[Exercise material]

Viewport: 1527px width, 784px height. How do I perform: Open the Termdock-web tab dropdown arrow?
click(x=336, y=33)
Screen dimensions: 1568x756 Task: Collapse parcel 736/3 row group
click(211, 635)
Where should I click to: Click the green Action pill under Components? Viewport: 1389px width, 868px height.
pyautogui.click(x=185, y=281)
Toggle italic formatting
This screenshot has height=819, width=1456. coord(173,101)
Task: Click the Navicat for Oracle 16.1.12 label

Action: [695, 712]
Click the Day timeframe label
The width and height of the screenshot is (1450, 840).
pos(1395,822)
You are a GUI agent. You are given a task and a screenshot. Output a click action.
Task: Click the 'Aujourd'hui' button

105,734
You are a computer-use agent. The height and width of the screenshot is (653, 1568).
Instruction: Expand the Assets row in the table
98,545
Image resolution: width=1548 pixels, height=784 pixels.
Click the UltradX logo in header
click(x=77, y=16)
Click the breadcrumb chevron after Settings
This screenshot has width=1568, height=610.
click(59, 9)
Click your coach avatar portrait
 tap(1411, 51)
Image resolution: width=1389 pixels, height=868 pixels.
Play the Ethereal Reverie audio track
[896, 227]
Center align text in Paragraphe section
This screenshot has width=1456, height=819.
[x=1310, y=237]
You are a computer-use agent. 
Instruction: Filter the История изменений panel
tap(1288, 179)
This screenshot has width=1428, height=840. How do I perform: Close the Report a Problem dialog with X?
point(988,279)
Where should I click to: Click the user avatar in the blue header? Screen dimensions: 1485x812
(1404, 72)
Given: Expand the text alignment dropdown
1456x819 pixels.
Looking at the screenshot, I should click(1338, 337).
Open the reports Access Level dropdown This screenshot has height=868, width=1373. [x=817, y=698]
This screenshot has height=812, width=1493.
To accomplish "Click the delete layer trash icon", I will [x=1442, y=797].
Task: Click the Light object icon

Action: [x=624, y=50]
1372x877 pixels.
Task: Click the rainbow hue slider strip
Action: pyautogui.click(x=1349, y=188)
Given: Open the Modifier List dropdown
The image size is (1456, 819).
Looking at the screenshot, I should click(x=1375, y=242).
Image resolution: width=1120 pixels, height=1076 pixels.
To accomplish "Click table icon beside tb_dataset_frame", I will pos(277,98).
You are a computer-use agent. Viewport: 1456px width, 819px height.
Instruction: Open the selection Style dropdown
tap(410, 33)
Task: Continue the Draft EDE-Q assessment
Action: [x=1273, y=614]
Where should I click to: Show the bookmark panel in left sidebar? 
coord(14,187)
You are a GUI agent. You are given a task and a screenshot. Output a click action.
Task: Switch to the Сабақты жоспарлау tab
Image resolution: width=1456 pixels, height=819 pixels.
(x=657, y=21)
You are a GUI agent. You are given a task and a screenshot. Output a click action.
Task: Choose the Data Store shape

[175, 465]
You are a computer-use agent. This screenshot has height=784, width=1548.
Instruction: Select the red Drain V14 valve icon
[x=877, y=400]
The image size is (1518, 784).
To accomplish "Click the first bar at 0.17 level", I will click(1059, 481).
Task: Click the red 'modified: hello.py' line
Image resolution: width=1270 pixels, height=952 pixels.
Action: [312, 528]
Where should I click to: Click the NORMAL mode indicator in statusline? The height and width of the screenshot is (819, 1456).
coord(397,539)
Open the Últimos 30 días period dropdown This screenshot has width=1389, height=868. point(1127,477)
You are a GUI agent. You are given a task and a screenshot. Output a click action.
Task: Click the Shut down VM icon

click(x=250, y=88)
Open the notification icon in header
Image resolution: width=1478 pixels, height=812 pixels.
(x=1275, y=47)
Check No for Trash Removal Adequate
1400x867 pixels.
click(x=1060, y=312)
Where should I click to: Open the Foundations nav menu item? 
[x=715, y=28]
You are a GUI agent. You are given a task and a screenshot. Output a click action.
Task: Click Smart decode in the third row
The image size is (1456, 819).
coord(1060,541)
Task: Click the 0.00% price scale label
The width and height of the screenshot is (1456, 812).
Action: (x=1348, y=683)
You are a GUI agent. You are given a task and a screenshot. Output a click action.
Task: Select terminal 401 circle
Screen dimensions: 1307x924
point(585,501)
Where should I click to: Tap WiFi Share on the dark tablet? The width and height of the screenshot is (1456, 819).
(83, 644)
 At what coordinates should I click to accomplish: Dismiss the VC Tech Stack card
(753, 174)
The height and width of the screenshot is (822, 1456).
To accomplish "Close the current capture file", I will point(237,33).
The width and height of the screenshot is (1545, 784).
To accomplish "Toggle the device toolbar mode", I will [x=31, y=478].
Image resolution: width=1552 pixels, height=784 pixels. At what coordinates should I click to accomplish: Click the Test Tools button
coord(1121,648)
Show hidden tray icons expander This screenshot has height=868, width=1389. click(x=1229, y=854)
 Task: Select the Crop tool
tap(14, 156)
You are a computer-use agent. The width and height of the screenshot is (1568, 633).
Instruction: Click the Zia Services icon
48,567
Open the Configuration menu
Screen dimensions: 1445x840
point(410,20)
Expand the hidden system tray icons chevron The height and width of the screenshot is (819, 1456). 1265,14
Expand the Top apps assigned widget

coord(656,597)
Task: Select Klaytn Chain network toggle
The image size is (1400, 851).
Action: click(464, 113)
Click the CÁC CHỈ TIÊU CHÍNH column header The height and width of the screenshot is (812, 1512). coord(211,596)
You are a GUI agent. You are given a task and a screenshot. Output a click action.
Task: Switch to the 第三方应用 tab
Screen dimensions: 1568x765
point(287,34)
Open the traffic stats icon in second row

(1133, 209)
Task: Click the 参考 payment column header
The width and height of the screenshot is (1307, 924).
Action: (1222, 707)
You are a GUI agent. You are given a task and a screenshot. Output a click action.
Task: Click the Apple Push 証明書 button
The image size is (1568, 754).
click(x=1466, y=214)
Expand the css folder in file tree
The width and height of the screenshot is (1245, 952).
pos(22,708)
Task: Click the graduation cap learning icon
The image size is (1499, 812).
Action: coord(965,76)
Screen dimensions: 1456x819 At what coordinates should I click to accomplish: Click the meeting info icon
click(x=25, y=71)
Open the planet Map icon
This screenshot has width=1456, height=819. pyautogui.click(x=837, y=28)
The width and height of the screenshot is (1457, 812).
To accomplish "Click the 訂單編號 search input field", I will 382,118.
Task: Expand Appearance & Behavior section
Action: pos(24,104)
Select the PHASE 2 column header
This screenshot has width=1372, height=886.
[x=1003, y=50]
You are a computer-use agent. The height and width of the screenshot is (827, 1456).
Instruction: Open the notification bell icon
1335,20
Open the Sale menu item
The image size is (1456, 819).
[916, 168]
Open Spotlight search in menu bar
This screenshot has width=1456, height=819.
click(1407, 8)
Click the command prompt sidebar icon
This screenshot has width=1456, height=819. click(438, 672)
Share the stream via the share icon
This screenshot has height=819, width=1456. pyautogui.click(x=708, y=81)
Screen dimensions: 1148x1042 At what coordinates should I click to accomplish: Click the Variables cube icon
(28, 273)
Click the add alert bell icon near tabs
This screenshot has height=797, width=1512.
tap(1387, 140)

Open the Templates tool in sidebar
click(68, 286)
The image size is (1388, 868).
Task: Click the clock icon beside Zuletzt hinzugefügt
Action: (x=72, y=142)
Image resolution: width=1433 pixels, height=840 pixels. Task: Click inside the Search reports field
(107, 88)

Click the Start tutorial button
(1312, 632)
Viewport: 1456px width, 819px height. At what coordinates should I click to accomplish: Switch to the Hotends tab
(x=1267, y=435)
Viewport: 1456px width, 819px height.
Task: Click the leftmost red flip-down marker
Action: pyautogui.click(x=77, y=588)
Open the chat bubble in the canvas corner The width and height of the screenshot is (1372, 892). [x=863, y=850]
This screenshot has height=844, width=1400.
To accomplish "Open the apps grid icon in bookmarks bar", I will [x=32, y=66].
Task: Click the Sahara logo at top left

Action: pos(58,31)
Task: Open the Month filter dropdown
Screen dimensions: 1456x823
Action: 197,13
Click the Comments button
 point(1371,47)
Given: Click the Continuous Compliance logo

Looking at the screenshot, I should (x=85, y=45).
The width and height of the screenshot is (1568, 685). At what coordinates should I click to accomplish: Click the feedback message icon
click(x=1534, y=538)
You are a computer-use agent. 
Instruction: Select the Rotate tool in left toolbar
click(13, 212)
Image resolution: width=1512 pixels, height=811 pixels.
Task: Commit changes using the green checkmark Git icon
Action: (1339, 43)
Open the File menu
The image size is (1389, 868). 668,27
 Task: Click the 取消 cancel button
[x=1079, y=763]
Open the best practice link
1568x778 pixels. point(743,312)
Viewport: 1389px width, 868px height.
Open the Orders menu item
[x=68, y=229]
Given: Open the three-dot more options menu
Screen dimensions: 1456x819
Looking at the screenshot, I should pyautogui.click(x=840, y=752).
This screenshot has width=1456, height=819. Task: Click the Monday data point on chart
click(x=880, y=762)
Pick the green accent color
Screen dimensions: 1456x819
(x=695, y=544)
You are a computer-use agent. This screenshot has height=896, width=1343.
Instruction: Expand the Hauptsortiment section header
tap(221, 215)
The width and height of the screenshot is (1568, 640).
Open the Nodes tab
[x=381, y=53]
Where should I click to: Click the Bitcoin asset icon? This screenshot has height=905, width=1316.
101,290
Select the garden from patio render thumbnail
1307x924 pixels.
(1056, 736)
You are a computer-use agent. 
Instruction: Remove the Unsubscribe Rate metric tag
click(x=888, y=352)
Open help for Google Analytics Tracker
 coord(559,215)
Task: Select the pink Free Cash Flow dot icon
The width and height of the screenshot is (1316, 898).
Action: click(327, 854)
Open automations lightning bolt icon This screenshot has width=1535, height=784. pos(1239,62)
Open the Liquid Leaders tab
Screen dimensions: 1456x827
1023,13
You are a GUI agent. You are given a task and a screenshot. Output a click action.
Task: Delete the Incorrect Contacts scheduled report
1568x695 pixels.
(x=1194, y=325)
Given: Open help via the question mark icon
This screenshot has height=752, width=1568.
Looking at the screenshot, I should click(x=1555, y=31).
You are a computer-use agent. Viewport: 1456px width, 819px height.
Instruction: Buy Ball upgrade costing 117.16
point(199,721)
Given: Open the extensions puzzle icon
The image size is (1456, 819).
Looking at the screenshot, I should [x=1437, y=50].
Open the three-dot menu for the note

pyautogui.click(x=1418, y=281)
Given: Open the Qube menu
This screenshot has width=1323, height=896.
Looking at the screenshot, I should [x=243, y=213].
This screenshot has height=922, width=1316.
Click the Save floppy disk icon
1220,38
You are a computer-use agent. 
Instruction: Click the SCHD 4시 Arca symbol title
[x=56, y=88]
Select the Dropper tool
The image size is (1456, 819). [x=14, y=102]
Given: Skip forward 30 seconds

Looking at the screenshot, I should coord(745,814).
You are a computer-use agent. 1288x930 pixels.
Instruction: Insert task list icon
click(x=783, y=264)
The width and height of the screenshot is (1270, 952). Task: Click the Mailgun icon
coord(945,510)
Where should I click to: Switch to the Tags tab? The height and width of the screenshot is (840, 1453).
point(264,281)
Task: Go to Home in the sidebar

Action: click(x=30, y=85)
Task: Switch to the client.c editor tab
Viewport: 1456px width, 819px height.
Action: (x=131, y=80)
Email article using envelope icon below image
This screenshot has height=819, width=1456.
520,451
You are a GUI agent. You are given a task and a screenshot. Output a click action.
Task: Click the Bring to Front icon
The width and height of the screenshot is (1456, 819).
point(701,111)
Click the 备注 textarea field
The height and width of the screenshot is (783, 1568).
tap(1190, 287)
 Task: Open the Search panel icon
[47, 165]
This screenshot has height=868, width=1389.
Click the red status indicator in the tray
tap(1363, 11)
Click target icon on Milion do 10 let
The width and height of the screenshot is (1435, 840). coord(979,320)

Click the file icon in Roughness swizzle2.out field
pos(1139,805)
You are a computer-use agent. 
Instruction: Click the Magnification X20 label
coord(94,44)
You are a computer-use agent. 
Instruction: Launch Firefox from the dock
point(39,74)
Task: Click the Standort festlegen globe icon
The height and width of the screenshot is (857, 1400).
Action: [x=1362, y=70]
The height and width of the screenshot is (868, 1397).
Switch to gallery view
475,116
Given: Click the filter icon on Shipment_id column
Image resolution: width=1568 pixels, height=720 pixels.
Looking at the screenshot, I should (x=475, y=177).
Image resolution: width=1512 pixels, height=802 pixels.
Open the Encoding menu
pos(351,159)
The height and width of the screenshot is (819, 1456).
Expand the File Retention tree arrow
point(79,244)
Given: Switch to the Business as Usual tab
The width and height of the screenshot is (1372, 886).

[/Exercise material]

What to work on.
Wherever the word "icons" occurs in a line of the listing, copy that line.

Finished task.
Show hidden tray icons expander This screenshot has height=868, width=1389. click(x=1229, y=854)
Expand the hidden system tray icons chevron The height and width of the screenshot is (819, 1456). 1265,14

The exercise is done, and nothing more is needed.